いくら「パンツを食べさせてくれ!」と願っても、決して女神は許してくれなかった。女神は鬼教官だった。
女神の言っていることも理解できる。だが、パンツを食べれないのはパンツマンであることの否定に繋がる。
葛藤と戦いながらも、オミトはニンゲンの食事を食べ続けた。
「ダメダメ。よく噛んで、よく味わいなさい。
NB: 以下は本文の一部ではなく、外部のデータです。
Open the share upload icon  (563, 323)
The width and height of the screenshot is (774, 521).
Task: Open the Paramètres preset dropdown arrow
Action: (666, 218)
そうすればニンゲンだったころの味覚が少しだけ蘇るはずよ」
「ダメ出し多すぎませんかぁ!? 俺、これでも頑張ってるつもりなんですけどぉ!?」
「頑張ってるつもりじゃなくて、頑張ること。この違い、わかる?」
「ちくしょう……ちくしょう」
オミトは涙を流しながら砂の味しかしないニンゲン用の料理を食べ続けた。腹は膨れても、満足感なんてまったく感じない。ニンゲンの食事は苦痛にしか感じられなかった。
しかし、それでも徐々にオミトの身体に変化は訪れようとしていた。
その特訓の甲斐もあって、四日目の朝を迎える頃、ようやくオミトはニンゲンの食事に少しだけ味を感じ取ることができるようになった……。